- 2 1/2 tablespoons (half a 1 3/4-oz. package) Sure-Jell pectin labeled "For less or no sugar needed recipes"
- 1 1/4 cups sugar, divided
- 1 1/2 cups coarsely mashed strawberries (from 1 lb. fruit)
- 1 1/4 cups coarsely mashed raspberries (12 oz.)
- 1 1/4 cups unsweetened berry juice blend*
- 1 1/2 tablespoons lemon juice
- 1/4 teaspoon butter (prevents foaming)
- calories 23
- caloriesfromfat 3 %
- protein 0.1 g
- fat 0.1 g
- satfat 0.0 g
- carbohydrate 5.7 g
- fiber 0.5 g
- sodium 4.7 mg
- cholesterol 0.0 mg
How to Make It
Combine pectin and 1/4 cup sugar in a 5- to 6-qt. pot. Stir in berries, then berry and lemon juices and butter. Bring mixture to a brisk boil over high heat, stirring often.

Extracted data:

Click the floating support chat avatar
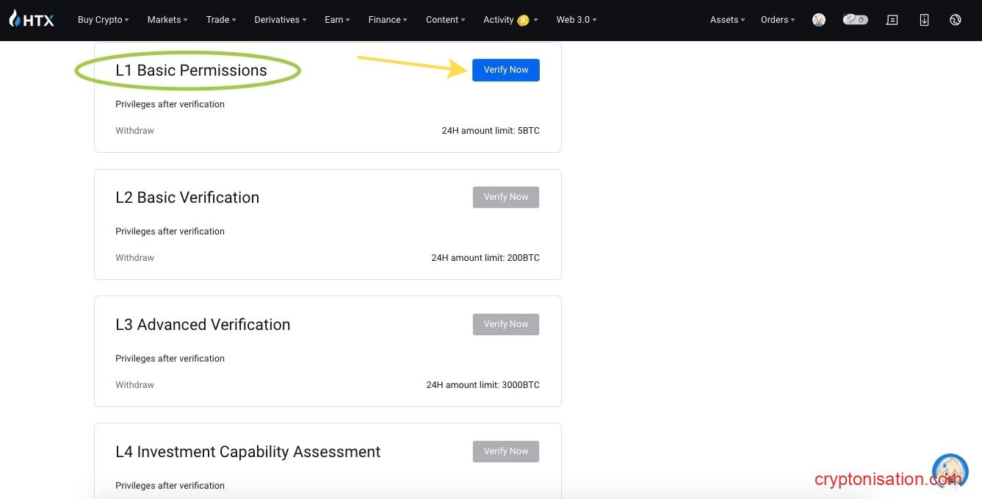The image size is (982, 499). (950, 471)
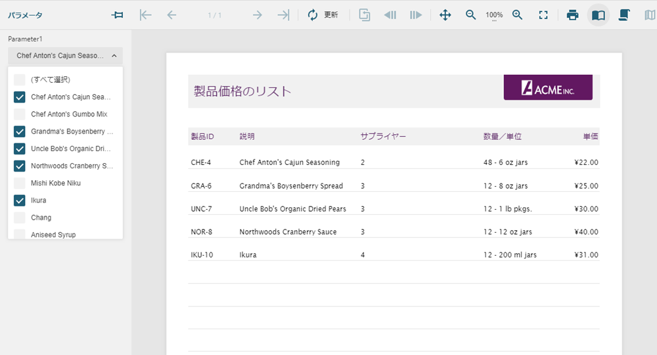Go to the last page

(x=283, y=15)
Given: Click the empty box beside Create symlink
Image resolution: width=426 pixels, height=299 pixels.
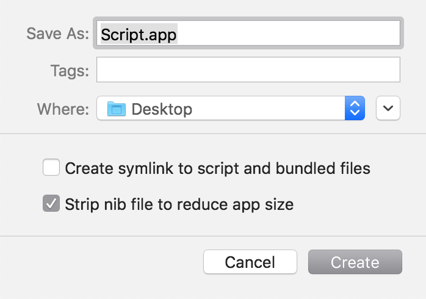Looking at the screenshot, I should tap(51, 167).
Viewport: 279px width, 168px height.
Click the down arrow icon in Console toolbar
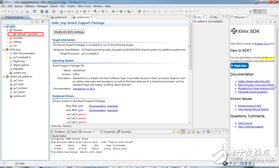pyautogui.click(x=173, y=132)
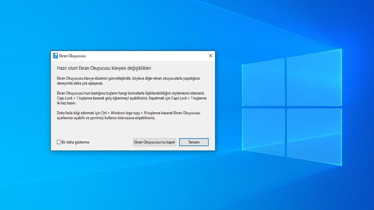Confirm the dialog with Tamam

(x=194, y=142)
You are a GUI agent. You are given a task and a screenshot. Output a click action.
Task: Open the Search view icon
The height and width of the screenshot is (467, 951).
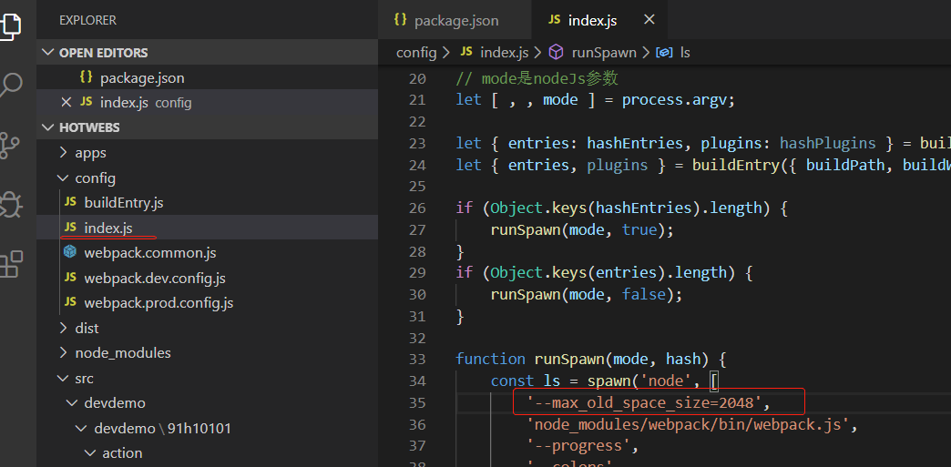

Task A:
Summarize the berry recipe in two sentences.
Task B:
Carry on with the berry recipe's method, picking up right after its last sentence.

Expected answer A:
The recipe calls for Sure-Jell pectin labeled for less- or no-sugar recipes, 1 1/4 cups sugar, mashed strawberries and raspberries, unsweetened berry juice blend, lemon juice, and 1/4 teaspoon butter to prevent foaming. The method begins by combining the pectin with 1/4 cup sugar in a 5- to 6-quart pot, stirring in the berries, juices, and butter, and bringing the mixture to a brisk boil over high heat while stirring often.

Expected answer B:
Add remaining 1 cup sugar. Return jam to a brisk boil, stirring. Cook, stirring constantly, 1 minute. Remove from heat.
Ladle jam into heatproof jars and close with lids. Let cool to room temperature. Keeps, chilled, up to 1 month.
*We used Santa Cruz Organic Berry Nectar.
Note: Nutritional analysis is per tbsp.